Anatomical information is crucial to human biomedical research but not all research is based on human tissues. However, exploiting discoveries in model organisms such as the mouse at a systems level, involving metabolic and developmental networks in tissues, requires the identification of the links between human and model organism anatomies. The question is: can we exploit similarities between mouse and human to automatically associate data between them?
We start with the current anatomy ontologies for mouse (the Mouse Anatomy Nomenclature ) and for human. Consider the arterial system (EHDAA.1024) and its counterpart in the mouse ontology (EMAPA.16371):
Human/ extraembyonic component/ vascular component/ arterial system Mouse/ extraembryonic component/ cardiovascular system/ arterial system
Are the two tissues similar? These may be structurally different paths made up of lexically similar terms or structurally similar paths made up of some different terms. In fact, either tissue path in one species may have no corresponding tissue path in the other species.

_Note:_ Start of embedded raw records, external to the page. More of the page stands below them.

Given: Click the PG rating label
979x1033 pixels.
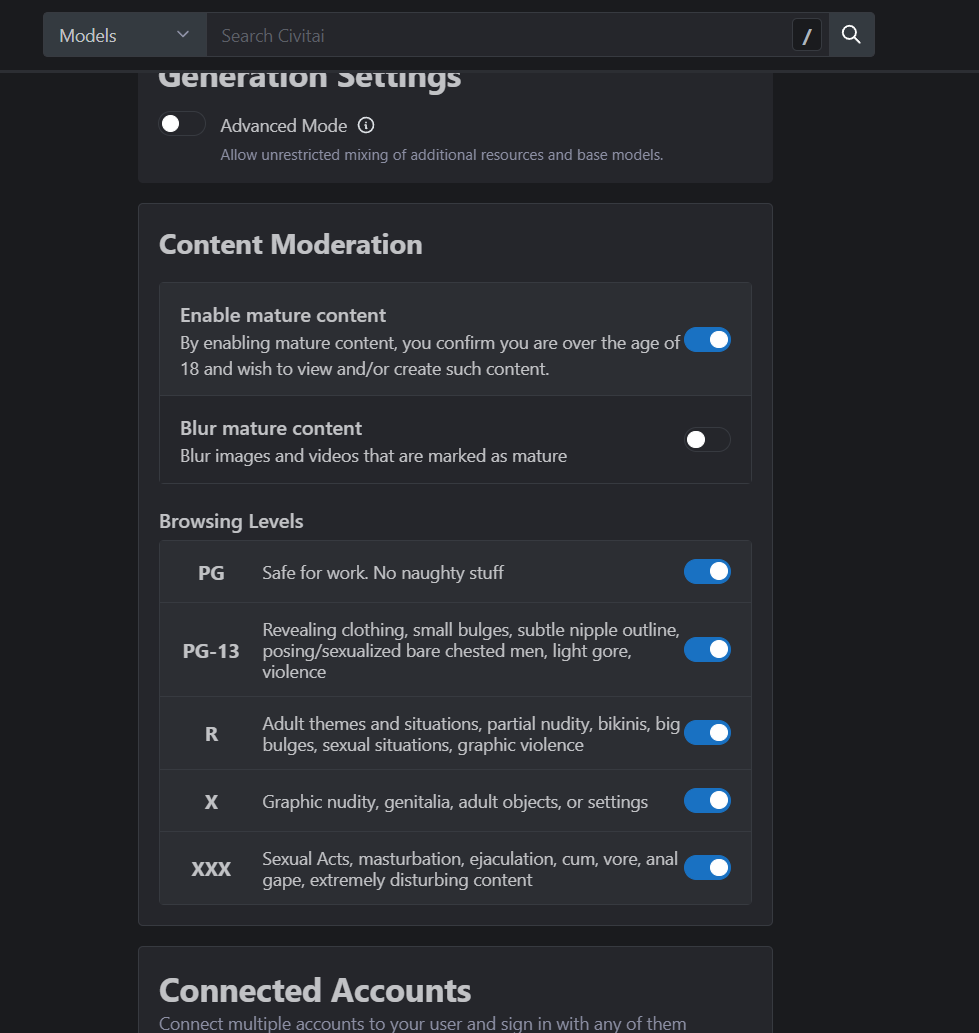Looking at the screenshot, I should [x=211, y=573].
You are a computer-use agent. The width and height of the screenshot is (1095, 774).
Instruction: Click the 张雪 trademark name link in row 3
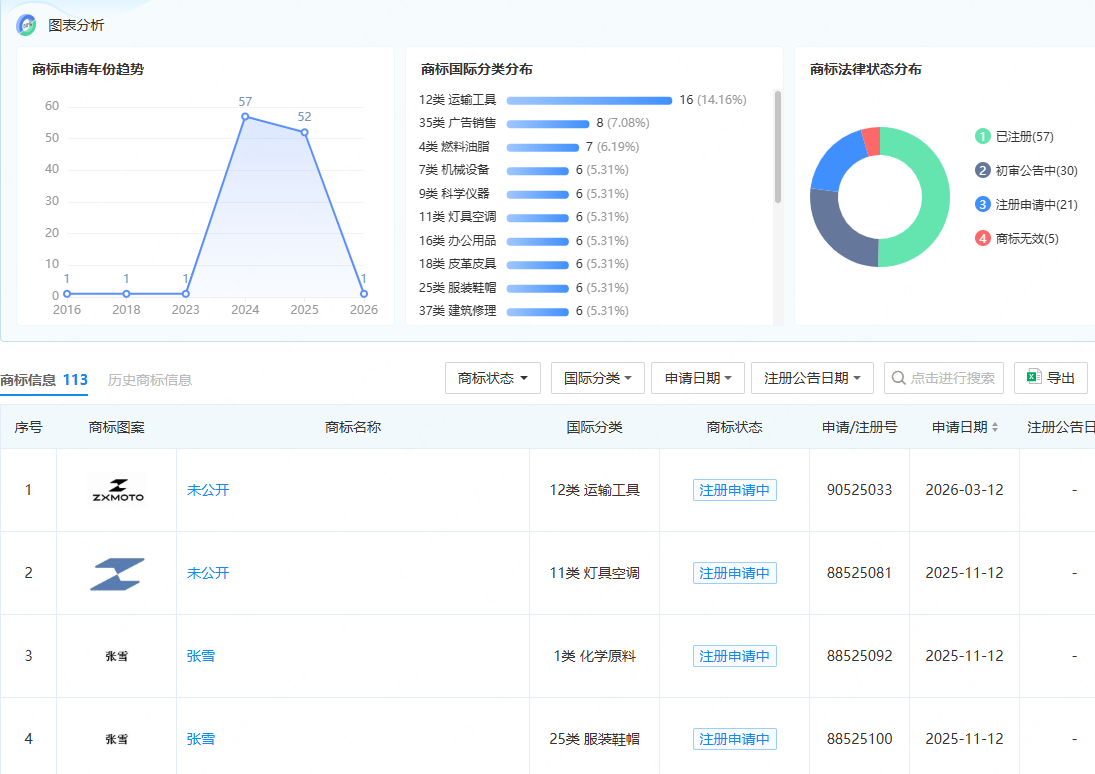(201, 656)
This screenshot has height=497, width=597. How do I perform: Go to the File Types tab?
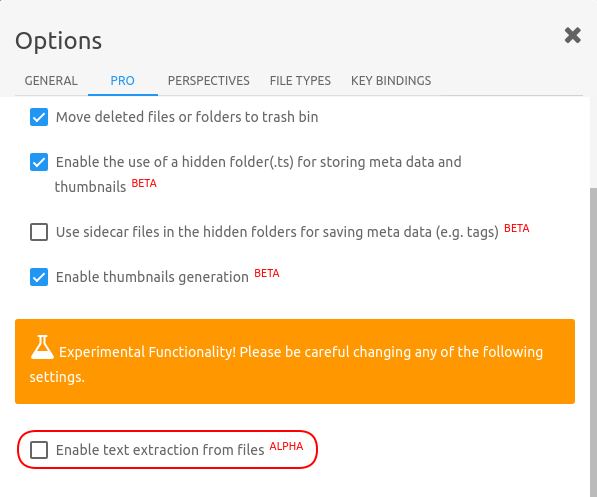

We use language processing to normalize the ontologies' paths. This includes regularizing spelling variants, removing stop words, stemming and lemmatizing content words, and treating the descriptors in an individual node label as a set. Next, tissue pairs above a similarity threshold are assessed structurally. This involves viewing the ontologies as graphs with directed but unlabelled edges .
At similarity thresholds above 90%, we found the percentage of structurally compatible matches varied between 84.7% and 92.8%.